▸ **Source document**
────

Y2Kyoto: “For socialists, not just the wealth, but the guilt, must be redistributed”*


Why Copenhagen Will Achieve Nothing

(more in the comments).

*Andrew Sandlin

Posted by Kate at November 10, 2009 9:52 AM
Comments

"Yes, natural emissions are quite large (about 220 gigatonnes of C vs 9 GT C for anthropogenic emissions), but they are essentially a constant in the equation and do not affect the final result."

220 vs. 9

Wow.

Posted by: allan at November 10, 2009 10:01 AM

TAX THE SUN!

Posted by: Doug at November 10, 2009 10:04 AM

Jim Prentice's impending $30/tonne green shift tax is coming soon....be happy that your conservative government is on top of the file.

Or at the least, they're very good at tax increases.

Posted by: hardboiled at November 10, 2009 10:23 AM

Dang. Nice one.

Posted by: Mark Peters at November 10, 2009 10:30 AM

But you must remember that all of the delegates will have a really nice time in Copenhagen at taxpayers expense. But I don't know why they should be doing it in Dec in a northern country - this should have been in the summer so that the delegates could have enjoyed the nice temperatures. All the delegates will be wined, dined and driven around in big cars (no bikes/buses for them) and I just wonder how many will arrive in their private jets. If there were serious about addressing climate change (which they are not since climate change is a naturally occurring event that can't be controlled) they would be doing this whole meeting over the internet.

Posted by: Maureen at November 10, 2009 10:46 AM

Paging Robin Hood, paging Robin Hood......Your needed.

Posted by: News Flash at November 10, 2009 10:48 AM

Let's play the Copenhagen Game !!

Here's what's in the proposed Copenhagen Accord.

For example, Para 41 obligates Annex 1 nations (that means us/Canada) to provide at least 0.7% of our GDP to the 3rd world nations to pay for our climate debt. For Canada, this means we would start donating at the $9.5 Billion level and increase this donation annually as/if our GDP increases.

So where do we find $9.5 billion ? Increase the annual deficit and national debt ? Take it out of Transfer payments to the Provinces ?

The other area that is interesting is that regardless if we go with a 6% cut from our 1990 GhG emission levels (the Kyoto target) or the 20/20 target . . 20 % reduction of our 2007 GhG emission levels by 2020, Canada needs to reduce our carbon GhG emissions by about 150,000 megatonnes (Mt).

So what does this mean? Look at the list below – it is a subset of a list I downloaded from Environment Canada. Start cutting all or some of the categories back until you have a total cut of 150,000 Mt. My favorite way would be to stop using every car, truck, bus, boat, plane and train in Canada. That would total 147,534 Mt and be close enough to our 150,000 Mt target that could claim victory.


Electric/heat generation 126 000
Fossil Fuel Industries 70,000
Mining & Gas 23,000
Residential 40,000
Automobile 41, 000
Light Gas trucks 45, 000
Heavy Gas Trucks 6,640
Heavy Diesel Trucks 40, 100
Railways 7,000
Off Road Diesel 25,000
Off Road Gas 6,7000
Domestic Aviation 7, 804
Metal Production 13, 800
Chemical Industry 8,900
Mineral Production 9, 400
Agriculture 60,000


Your target is 150,000 . . . what would you cut ?

────

▸ **Given problem**
Retype the passage of the Copenhagen discussion that opens with the words containing "Jim Prentice's impending" and closes with "at tax increases.". The listing comes from a separate source unrelated to the Copenhagen discussion.

▸ **Data excerpt**

────

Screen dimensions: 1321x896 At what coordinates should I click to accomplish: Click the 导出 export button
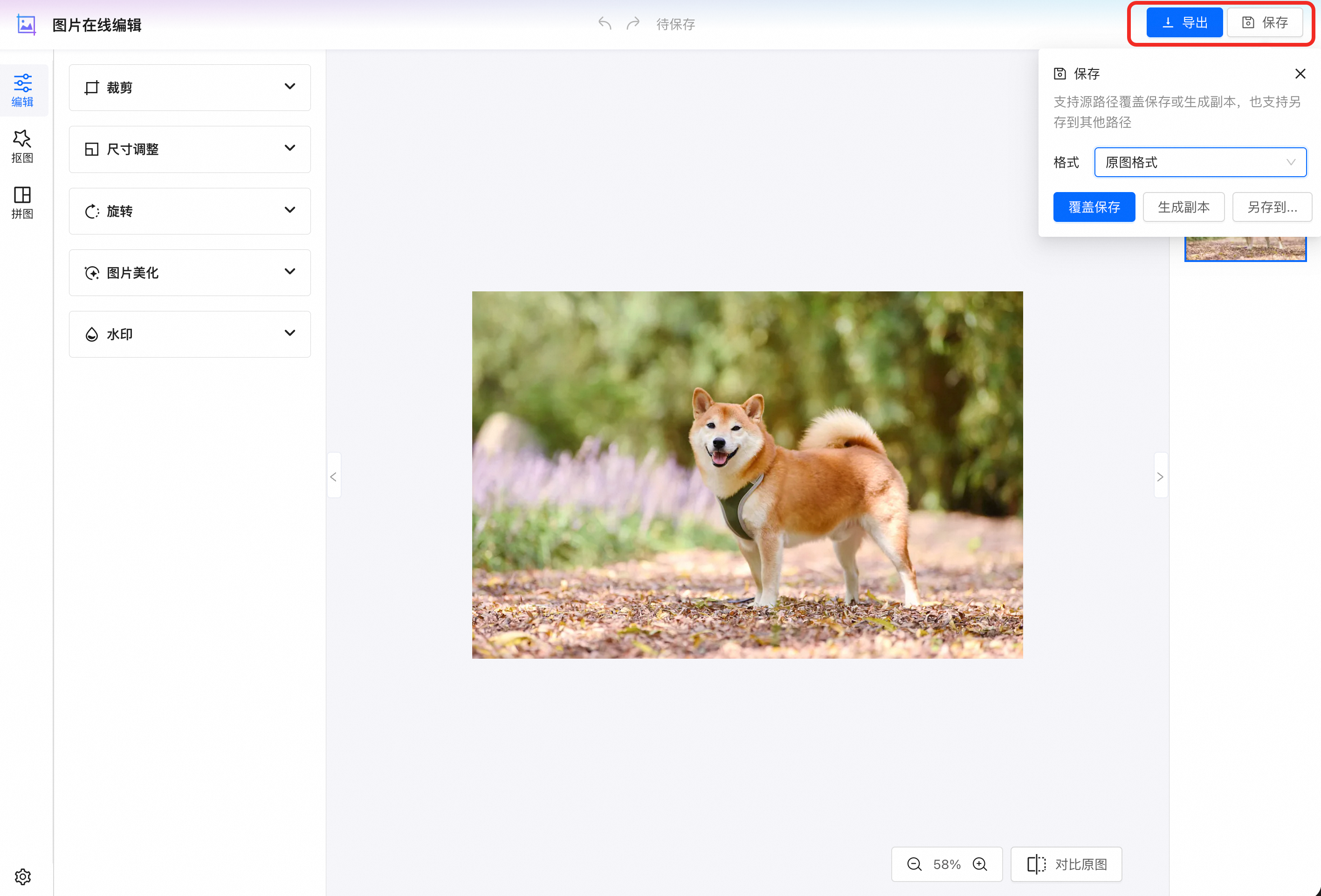pos(1184,22)
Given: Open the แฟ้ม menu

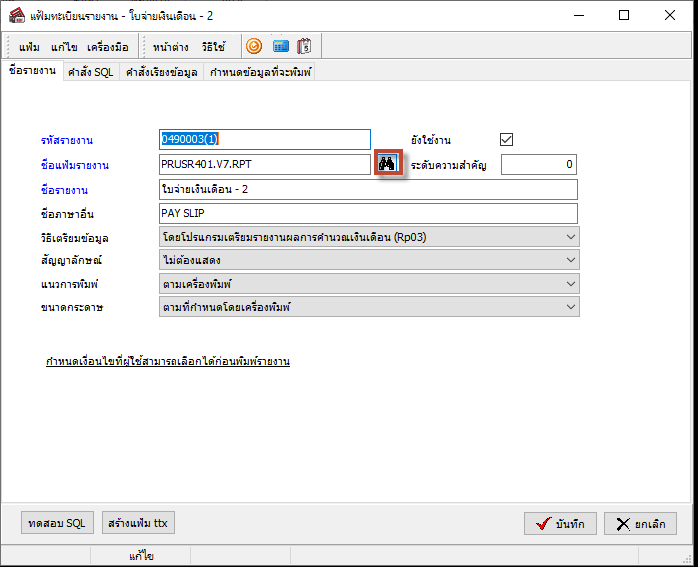Looking at the screenshot, I should pyautogui.click(x=29, y=47).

────

▸ **Task output**
Jim Prentice's impending $30/tonne green shift tax is coming soon....be happy that your conservative government is on top of the file.

Or at the least, they're very good at tax increases.